In the United States, preventative screening for cancer is viewed favorably. However, the full benefits of screening require follow-up if there are abnormal results, and we don’t have good systems in place to do that. As part of a National Cancer Institute-funded study to improve follow-up for abnormal results, we surveyed physicians about their perceptions of their systems for this process.
We had hypotheses about the source of the problem, and the survey results supported our views. Most screenings are done in a primary care setting, but once the test is completed, it may be assessed by a variety of healthcare professionals who do the follow-up. For example, if you get a mammogram, it’s read by a radiologist. If you get a colonoscopy, it’s performed by agastroenterologist. We’ve created these different silos for follow-up after abnormal results.
While many different healthcare professionals may be involved in following up after abnormal results, or reporting the results of those tests, ultimately it comes down to the PCP to manage it. The PCPs we surveyed agreed that we don’t have a good system in place for follow-up.
What were your key findings?
We surveyed 275 PCPs about screening for the most common cancers—breast, cervical, lung, and colorectal.
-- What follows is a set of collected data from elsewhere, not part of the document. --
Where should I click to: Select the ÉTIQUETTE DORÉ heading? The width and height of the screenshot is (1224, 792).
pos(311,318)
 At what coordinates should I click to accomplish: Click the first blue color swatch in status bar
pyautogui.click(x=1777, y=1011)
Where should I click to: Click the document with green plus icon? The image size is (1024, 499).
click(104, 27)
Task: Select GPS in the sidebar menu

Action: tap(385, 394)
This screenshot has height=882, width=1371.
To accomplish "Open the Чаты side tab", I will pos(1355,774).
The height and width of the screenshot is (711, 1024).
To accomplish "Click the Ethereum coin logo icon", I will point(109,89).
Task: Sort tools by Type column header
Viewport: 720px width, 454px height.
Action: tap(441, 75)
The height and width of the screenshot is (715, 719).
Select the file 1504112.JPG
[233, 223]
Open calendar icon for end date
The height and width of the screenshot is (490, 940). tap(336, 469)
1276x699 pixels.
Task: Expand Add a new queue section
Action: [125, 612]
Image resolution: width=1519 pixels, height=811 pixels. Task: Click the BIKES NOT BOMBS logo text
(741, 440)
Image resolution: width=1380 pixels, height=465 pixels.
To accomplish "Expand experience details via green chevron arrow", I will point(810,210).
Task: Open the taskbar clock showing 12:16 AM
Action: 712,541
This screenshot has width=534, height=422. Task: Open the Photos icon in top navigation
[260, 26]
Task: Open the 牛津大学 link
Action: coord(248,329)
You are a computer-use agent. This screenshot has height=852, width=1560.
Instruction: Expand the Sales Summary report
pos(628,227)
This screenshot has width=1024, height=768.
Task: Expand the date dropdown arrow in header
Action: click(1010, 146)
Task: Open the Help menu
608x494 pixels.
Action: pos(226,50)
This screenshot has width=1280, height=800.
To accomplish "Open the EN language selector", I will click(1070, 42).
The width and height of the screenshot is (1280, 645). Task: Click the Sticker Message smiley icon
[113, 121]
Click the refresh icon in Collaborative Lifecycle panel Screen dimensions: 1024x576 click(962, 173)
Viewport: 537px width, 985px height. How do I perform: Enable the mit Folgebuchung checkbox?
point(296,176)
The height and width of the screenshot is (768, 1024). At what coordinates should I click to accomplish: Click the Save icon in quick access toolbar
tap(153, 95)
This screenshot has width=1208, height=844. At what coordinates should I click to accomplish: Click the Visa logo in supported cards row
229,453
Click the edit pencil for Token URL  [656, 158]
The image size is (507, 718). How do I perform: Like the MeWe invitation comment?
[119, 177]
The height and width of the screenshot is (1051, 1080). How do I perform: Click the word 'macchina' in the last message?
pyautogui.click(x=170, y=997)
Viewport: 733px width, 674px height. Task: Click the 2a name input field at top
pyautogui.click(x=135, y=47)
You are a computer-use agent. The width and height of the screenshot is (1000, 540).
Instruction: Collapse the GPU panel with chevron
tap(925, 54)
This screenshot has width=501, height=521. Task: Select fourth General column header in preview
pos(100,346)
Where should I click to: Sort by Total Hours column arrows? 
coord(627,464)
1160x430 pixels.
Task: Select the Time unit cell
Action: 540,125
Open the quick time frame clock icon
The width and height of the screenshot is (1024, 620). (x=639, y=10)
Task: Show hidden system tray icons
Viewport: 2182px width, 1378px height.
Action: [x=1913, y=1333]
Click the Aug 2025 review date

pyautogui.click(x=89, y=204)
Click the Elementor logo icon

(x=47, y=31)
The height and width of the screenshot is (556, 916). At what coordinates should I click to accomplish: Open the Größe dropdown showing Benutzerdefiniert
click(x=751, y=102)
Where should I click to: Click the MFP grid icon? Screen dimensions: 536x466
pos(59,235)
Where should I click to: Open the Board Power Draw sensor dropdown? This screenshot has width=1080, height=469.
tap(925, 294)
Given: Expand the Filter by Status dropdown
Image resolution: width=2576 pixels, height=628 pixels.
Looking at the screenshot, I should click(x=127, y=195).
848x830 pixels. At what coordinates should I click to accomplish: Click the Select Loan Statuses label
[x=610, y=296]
Across the board, most PCPs—including both nurse practitioners and general internists—said that “No matter who does the test, ultimately, I am responsible for it.”
In the US, the follow-up for abnormal results is often left to the radiologist who may interpret the result or the gastroenterologist who
performs the colonoscopy. Ultimately, however, the PCP views that they’re responsible for when things fall through the cracks. The good news is that we performed a randomized controlled trial to help improve this situation.
We designed a fail-safe, IT-based system to identify overdue abnormal results and a PCP-based system to provide feedback. The goal is to cut across healthcare silos so that when a doctor is tracking their patients for cancer screening tests, results can be found in a single place.